◆ Work instruction: The lines to copy run from the one containing "Task: Click Add to compare button" to the last line of the entries; output those lines exactly and only them, without pictures.

■ ■ ■ ■ ■

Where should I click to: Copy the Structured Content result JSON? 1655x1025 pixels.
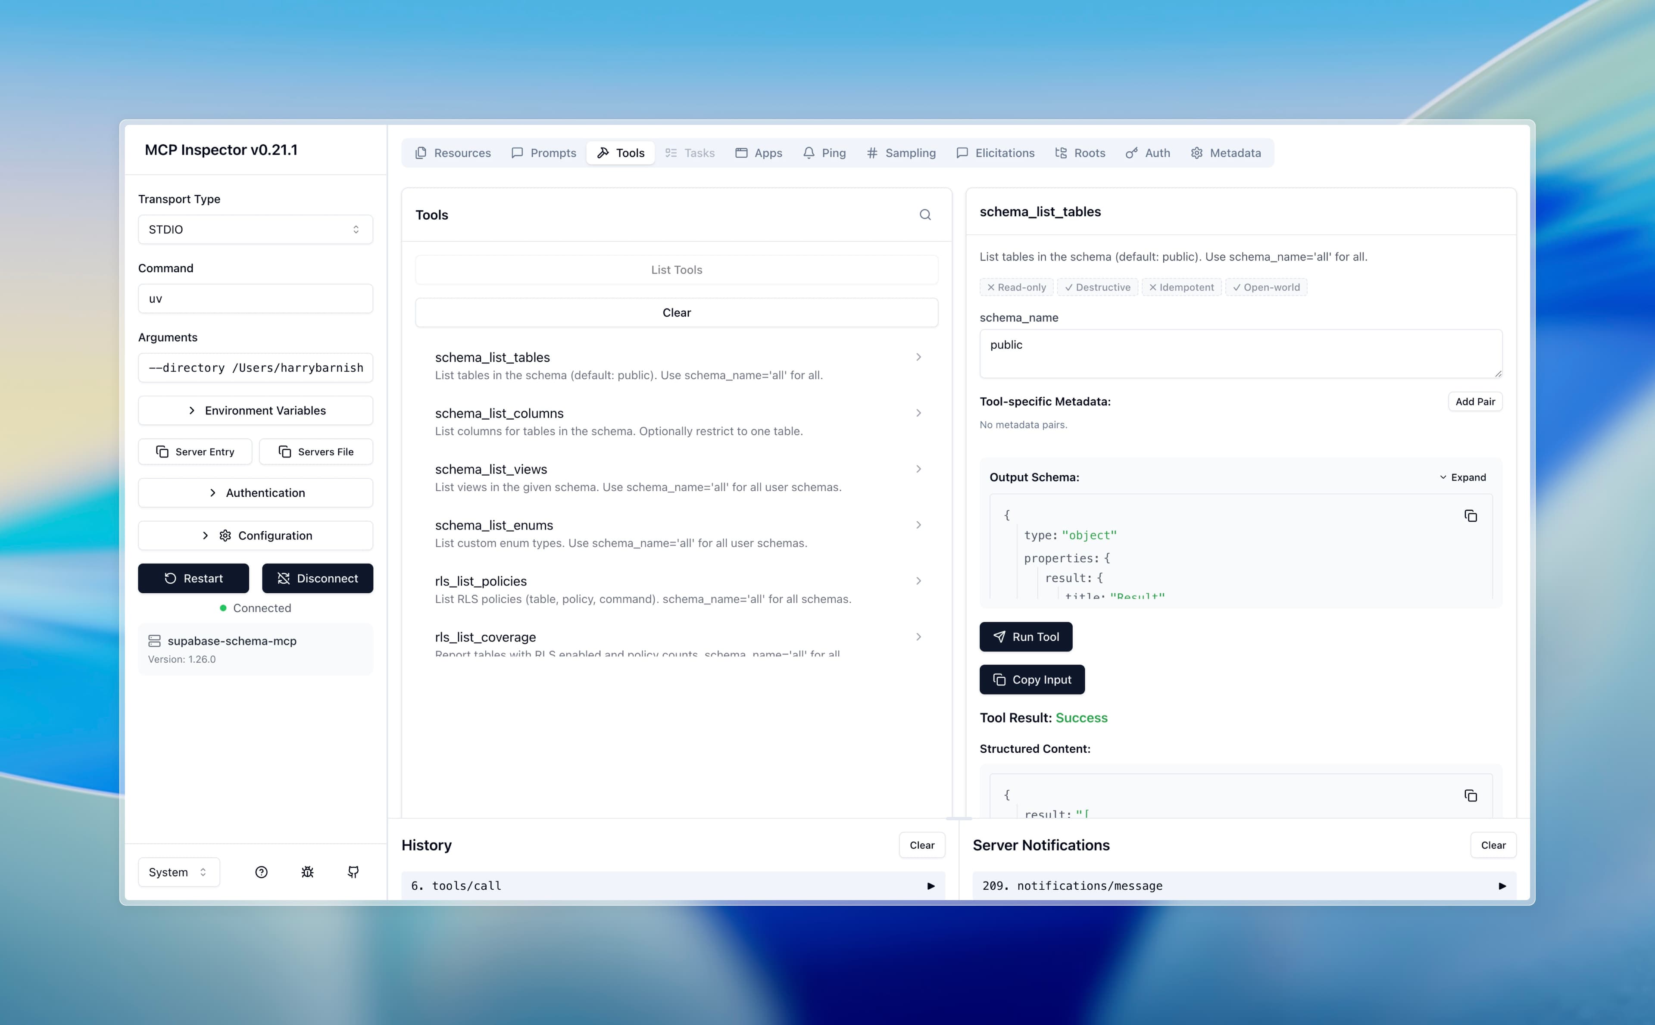pos(1470,795)
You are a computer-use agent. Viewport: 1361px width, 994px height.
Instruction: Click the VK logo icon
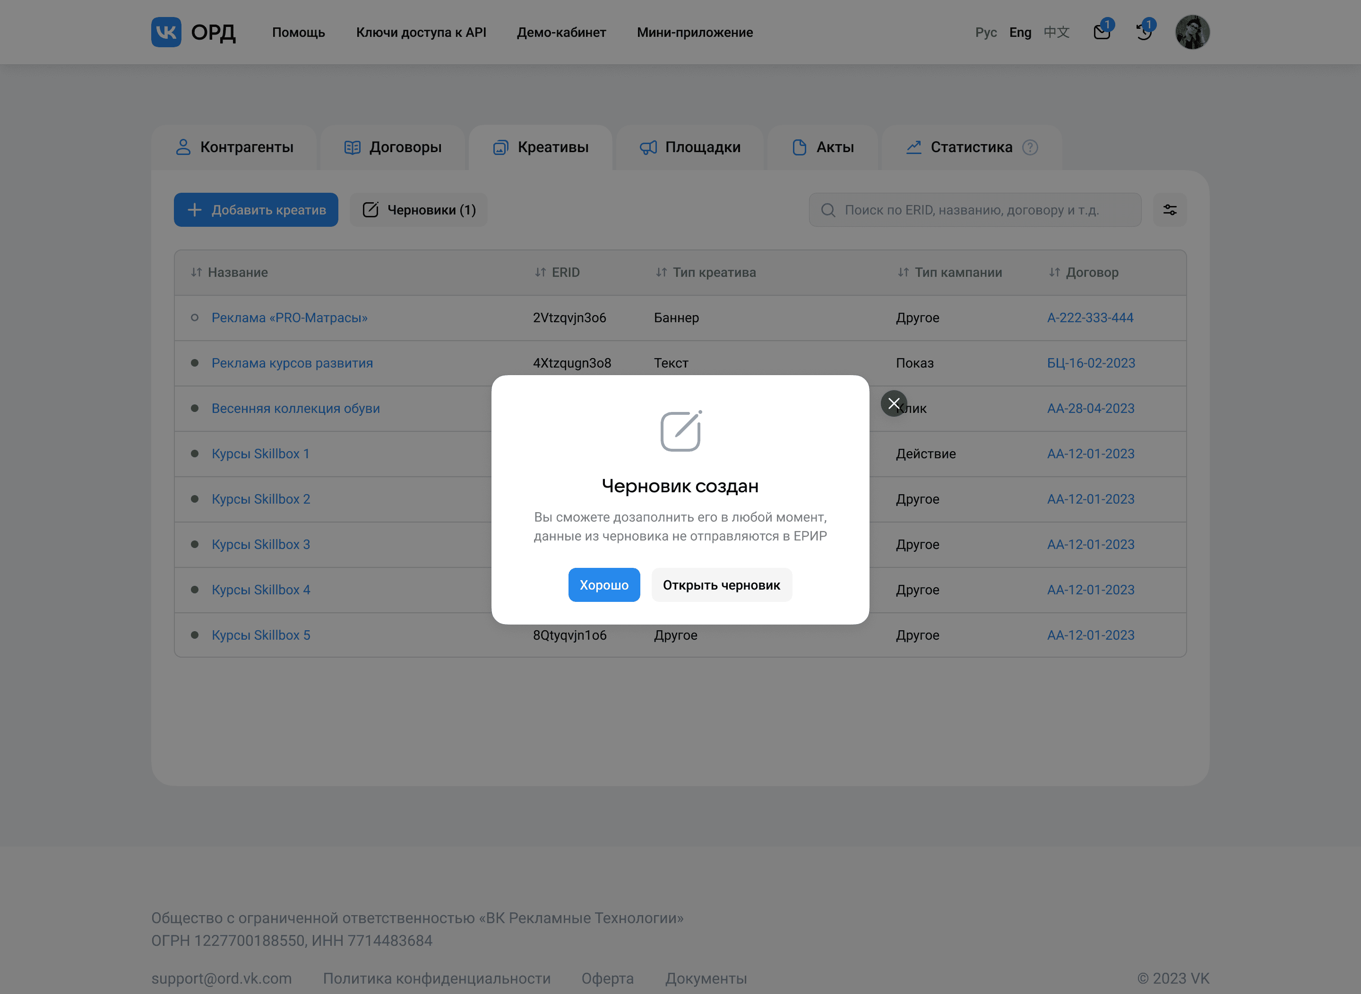click(x=166, y=32)
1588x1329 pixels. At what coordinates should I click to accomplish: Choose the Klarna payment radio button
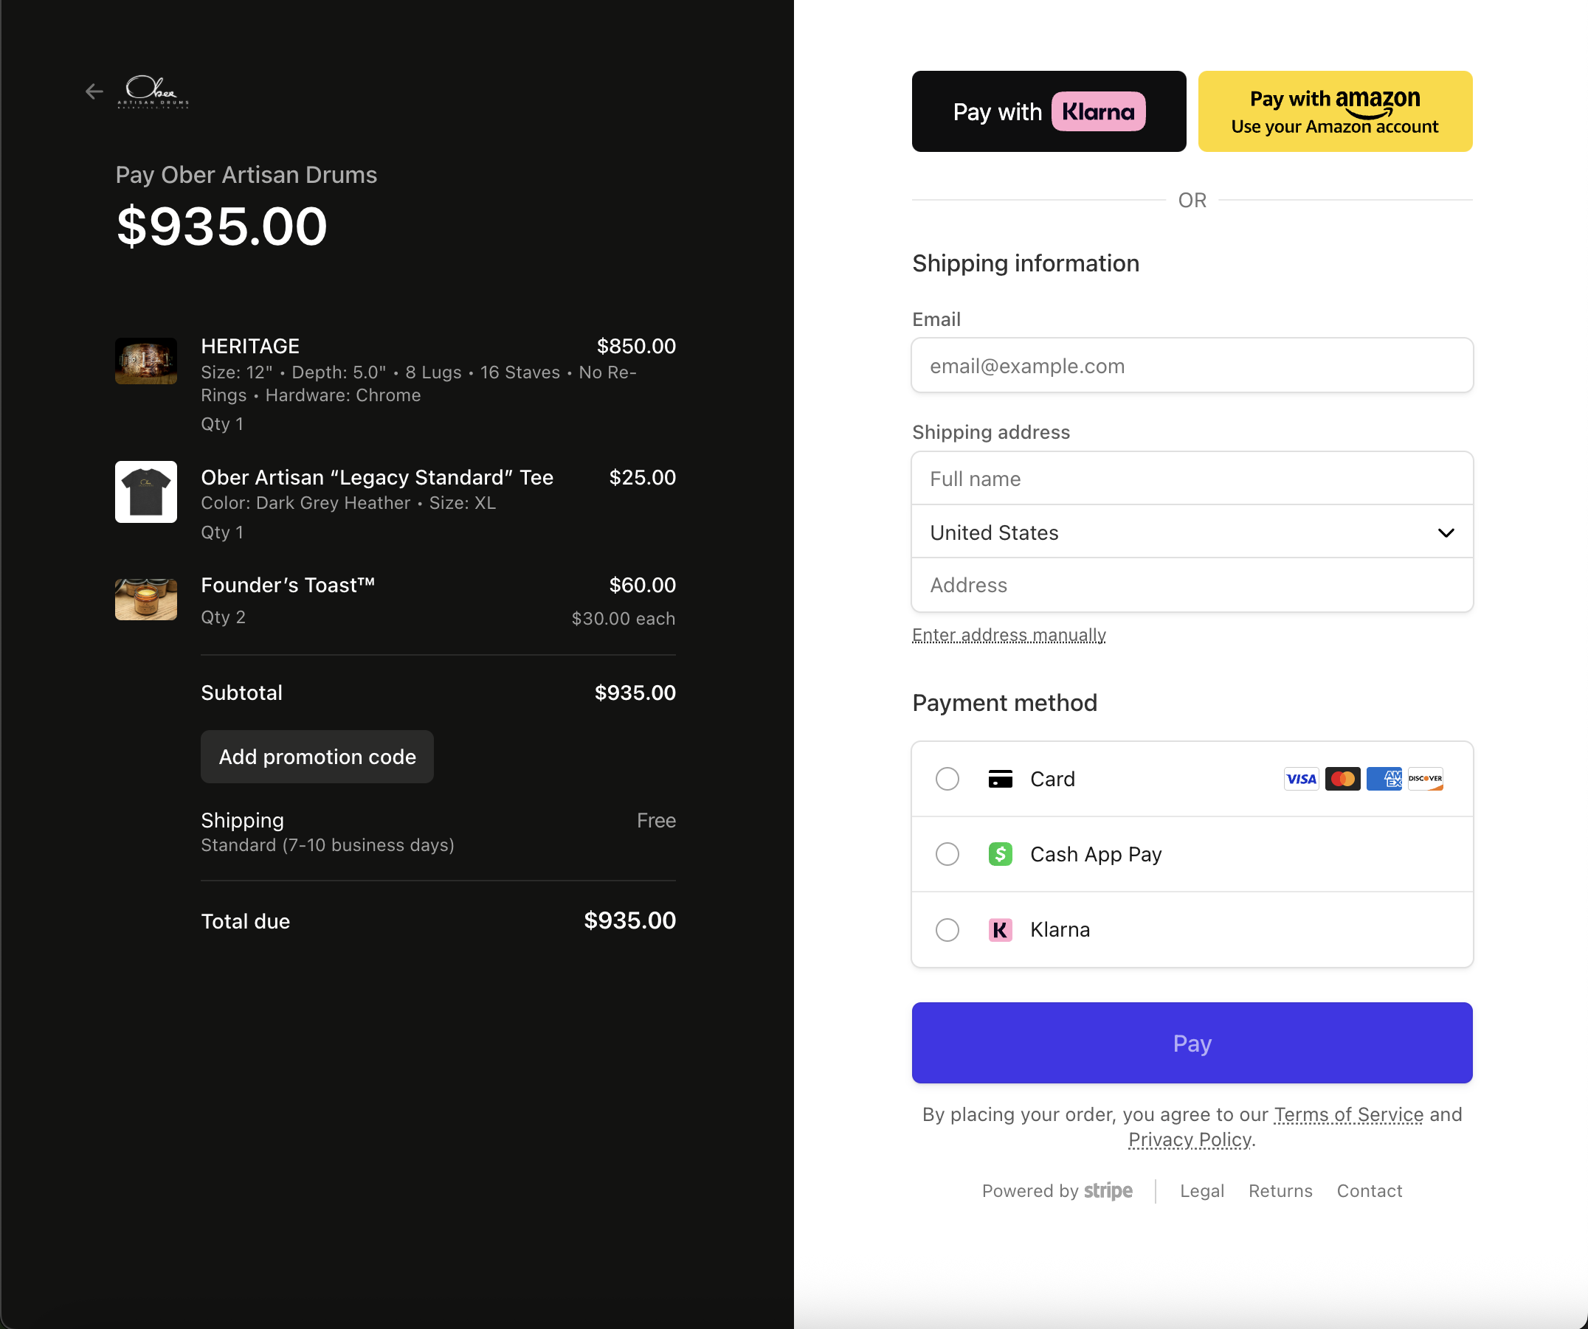pos(947,930)
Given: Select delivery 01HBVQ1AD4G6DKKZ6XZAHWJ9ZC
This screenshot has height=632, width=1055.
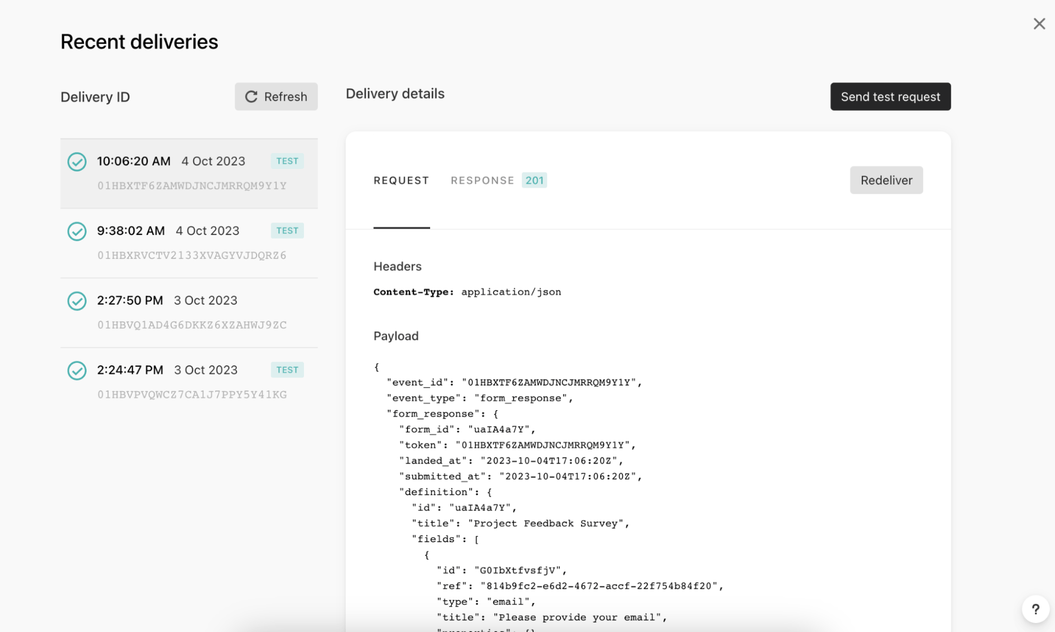Looking at the screenshot, I should [x=192, y=325].
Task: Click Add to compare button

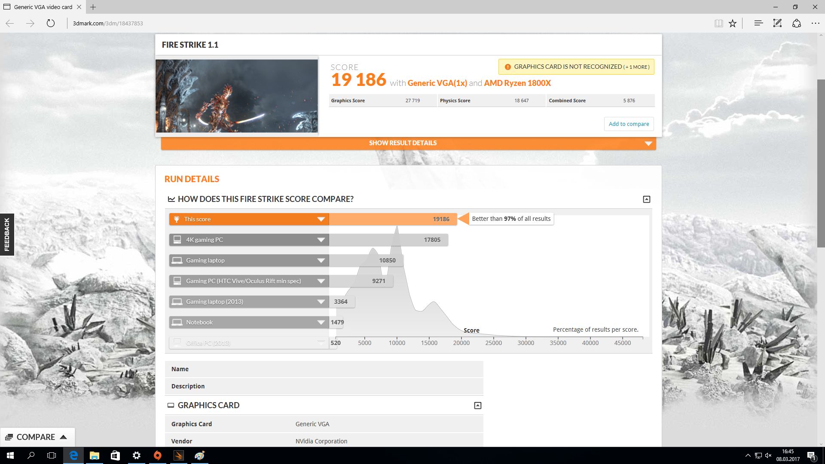Action: (629, 124)

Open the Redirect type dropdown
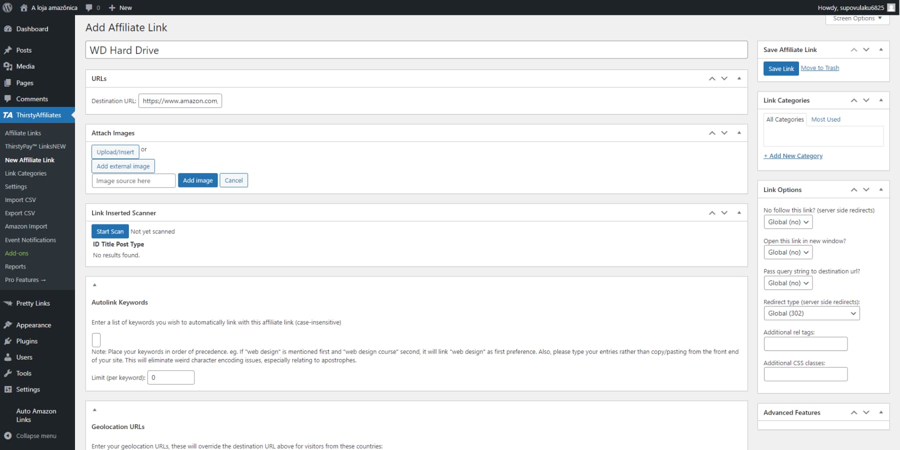pyautogui.click(x=811, y=313)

■ ■ ■ ■ ■

◆ Completed exercise:
Task: Click Add to compare button

Action: (629, 124)

Open the Redirect type dropdown
pyautogui.click(x=811, y=313)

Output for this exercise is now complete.